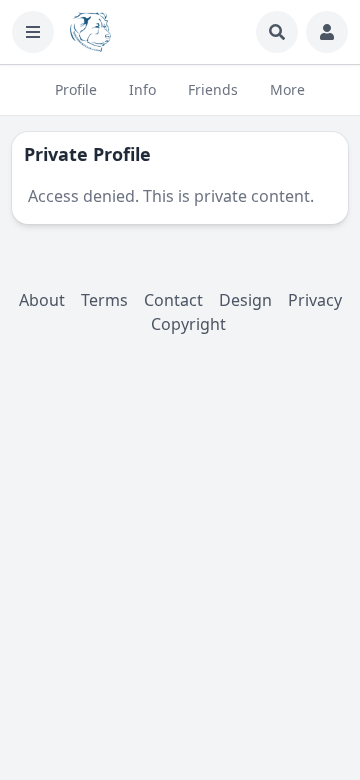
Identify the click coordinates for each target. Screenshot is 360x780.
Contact (173, 300)
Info (142, 89)
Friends (213, 89)
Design (245, 300)
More (287, 89)
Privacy (315, 300)
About (42, 300)
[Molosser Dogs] (90, 32)
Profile (76, 89)
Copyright (188, 324)
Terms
------------------------------------------------
### Exercise description
Give back the entries above exactly as they stand. Leave the images out.

### Solution
Identify the click coordinates for each target. Screenshot is 360x780.
Contact (173, 300)
Info (142, 89)
Friends (213, 89)
Design (245, 300)
More (287, 89)
Privacy (315, 300)
About (42, 300)
[Molosser Dogs] (90, 32)
Profile (76, 89)
Copyright (188, 324)
Terms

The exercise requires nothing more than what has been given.